À ceux las qui écrivent pour être sauvés (Paulhan), immortels au foyer de l’instant (Saint -John Perse), qui tambourinent avec leurs doigts sur la vitre de l’existence (Germain Nouveau), dans un monde tout de mesure que les vagues du temps lèchent sans mouiller (Sureau).  Ils se reconnaitront.

Seuls là qui dévalent la pente du néant (Ducasse), dans l’autre sens que Sisyphe. Abrutis par l’absurdité de leur vie (Camus), ils cherchent leur voix au milieu des décombres (Heidegger, oups). Ils cherchent des preuves de leur existence (Badal - Leguil), pour en déduire le suicide logique (le Kirillov de Dostoïevski). Mais ils se ravisent, pris de vertige. Savoir qu’on a plus rien à espérer n’empêche pas de continuer à attendre (Proust).

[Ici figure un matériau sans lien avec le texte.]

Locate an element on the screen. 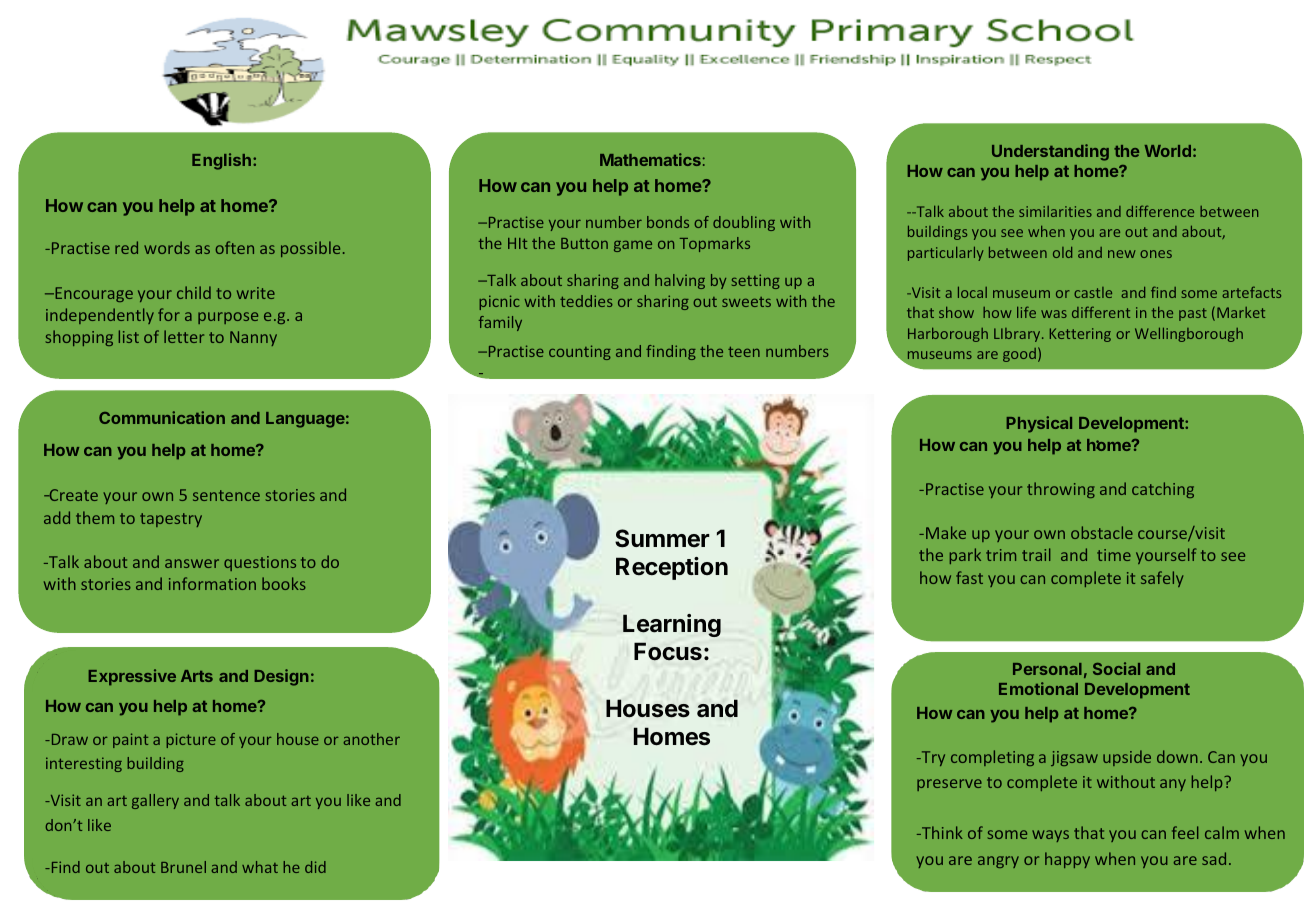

Qui sont ces gens vraiment ? Sont – ils des gens vraiment ? Ils n’opposent aucune résistance aux cours des évènements. La flèche du temps les transperce de toute part, mais ils ne mouftent pas. Ils ne sont pas morts pour autant. Mais leur expression du vivant est bien minable. Ces vivants là rêvent et respirent, mais ce sont les seules choses qu’ils font de plus que les morts. Ils sont juste posés là, sur la bande passante de leur existence.

Comment font – ils pour ne rien espérer ? Ils semblent avoir compris quelque chose d’insupportable. Comme un soleil impossible à regarder en face. Une lumière aveuglante qui les rend sourds à toute tentative de donner un sens à leur vie. Plus rien ne doit les détourner de leur non-quête. Tout ce qui redonne le sourire est une défaite de l’esprit. Jamais la volonté ne doit l’emporter sur l’errance. L’espoir est une sale manie du présent.

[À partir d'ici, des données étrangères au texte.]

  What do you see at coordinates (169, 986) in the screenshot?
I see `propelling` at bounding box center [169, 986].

Et surtout éviter le piège de l’imbécile hagard. Celui qui ne se fait pas assez de soucis pour sortir du stade mollusque (Jankélévitch).

 Je viens je ne sais d’où

Je suis je ne sais qui

Je meurs je ne sais quand

Je vais je ne sais où

Je m’étonne d’être aussi joyeux

Martinus von Biberach

Être heureux, ce n'est pas bon signe, c'est que le malheur a manqué le coche, il arrivera par le suivant (Aymé). Être angoissé, voilà qui est plus raisonnable. C’est la façon d’un homme saint d’esprit d’être dément, c’est-à-dire d’avoir peur sans cause (encore Jankélévitch).

Suis – je des vôtres ? Je ne vous ai jamais vus. Mais c’est comme si je vous connaissais depuis toujours.